この人が「わたしをいやしてくださった方が、『床を担いで歩きなさい』と言われたのです」と答えると、彼らは「お前に律法を破るように言ったのはだれだ」と尋ねました。しかし癒された人は、自分を癒した方が誰であるのか知りませんでした。
 その後、イエスは神殿の境内でこの人に会い、「あなたは良くなったのだ。もう、罪を犯してはいけない」と再び声をかけられました。この人が、長年の病いと、回廊での経験から、神と人に絶望していたことを、罪だと指摘されたのでした。彼は、自分を癒してくれたのがイエスだと知り、ユダヤ人たちに知らせました。これによって、ユダヤ人たちは、イエスを迫害し、命をねらいはじめました。イエスが安息日の律法を破り、病人を癒したこと、「床を担いで歩きなさい」と言ったこと、また、彼らの指摘に対して、「わたしの父は今もなお働いておられる。だから、わたしも働くのだ。」と言い、天の神を父と呼んで神を侮辱したことが、その理由でした。

 

 6節の「イエスは、その人が横たわっているのを見、また、もう長い間病気であるのを知って、「良くなりたいか」と言われた。」という言葉に注目してみたいと思います。まずイエスのまなざしは、38年間病気で苦しんできたこの人に注がれます。イエスは、この人がかつて良くなりたいと願っていたこと、でも良くなることに絶望していること、絶望しているけれども回廊を離れることができないでいることを知りました。

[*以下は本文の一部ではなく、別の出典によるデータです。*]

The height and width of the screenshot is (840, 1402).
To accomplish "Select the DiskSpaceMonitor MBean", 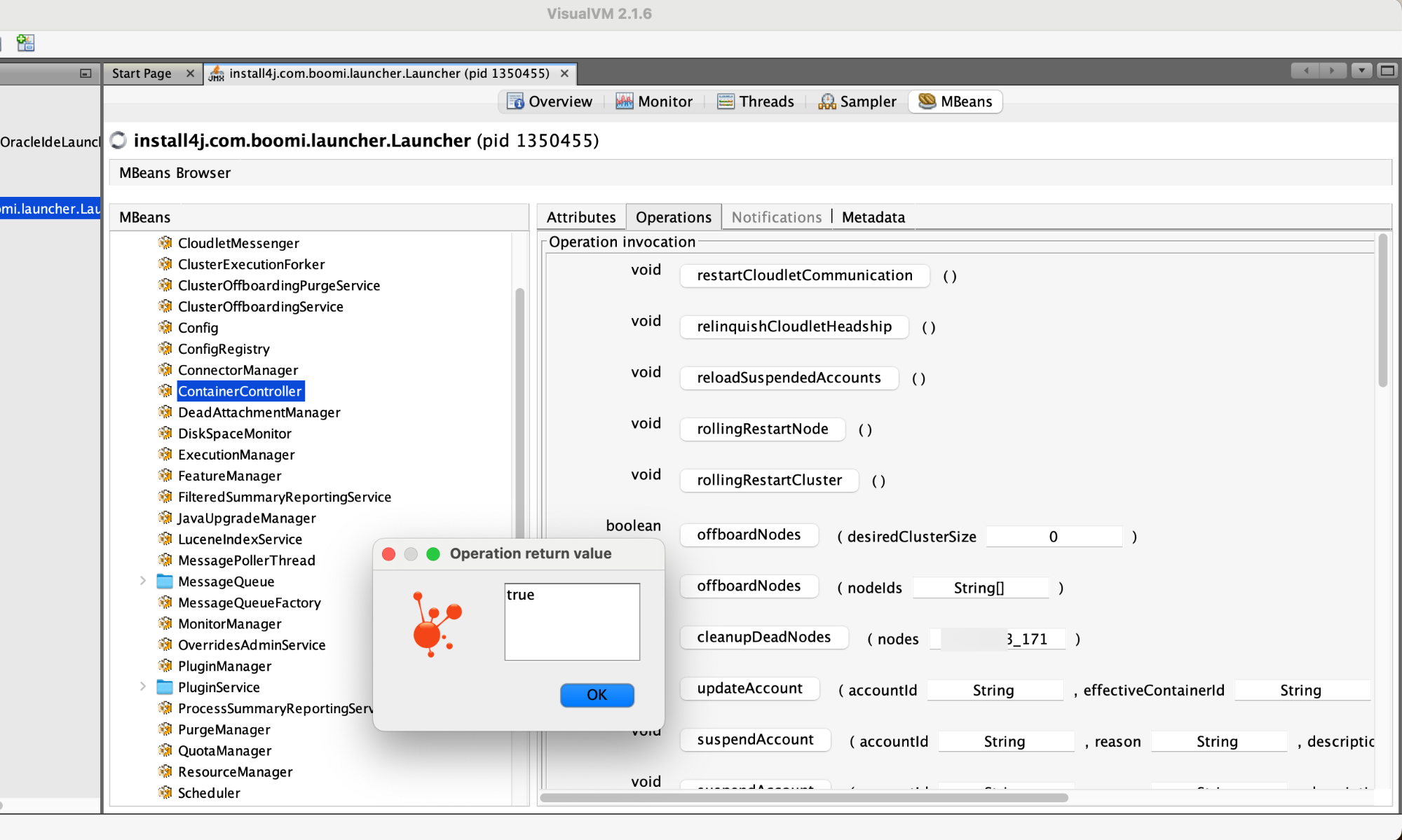I will (x=234, y=434).
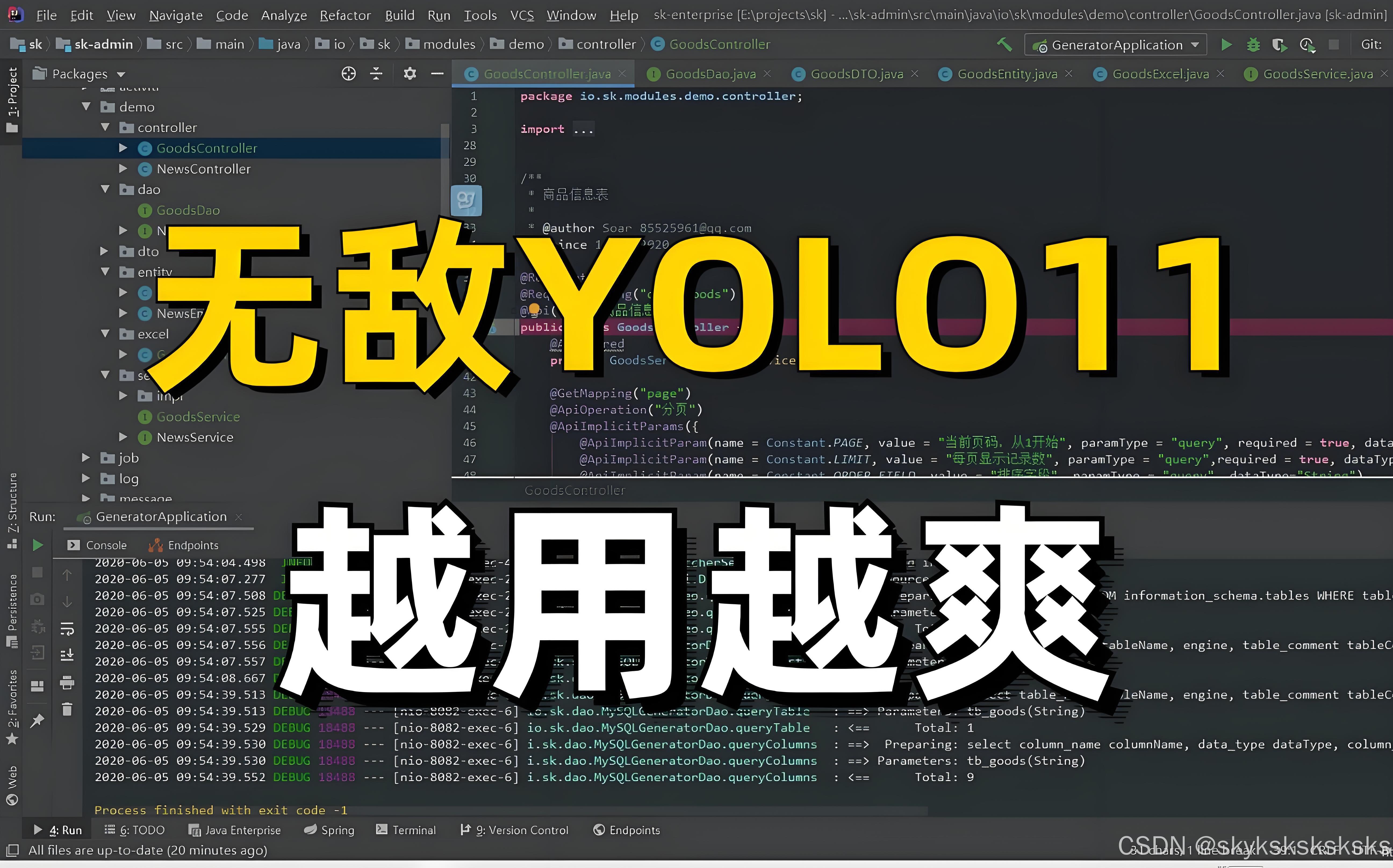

イエスの「良くなりたいか」という呼びかけは、この人に自らが望みとしていたことをもう一度思い起こさせ、今も望みとしていることに気づかせました。また「良くなりたいか」というこの呼びかけによって、神や人に絶望している私であるけれど、こんな自分を癒し救ってくださる方がおられるのではないか、いつかその御方がここにおいでになられるのではないかと思って、この場所で待っていたことに気づかされたのでした。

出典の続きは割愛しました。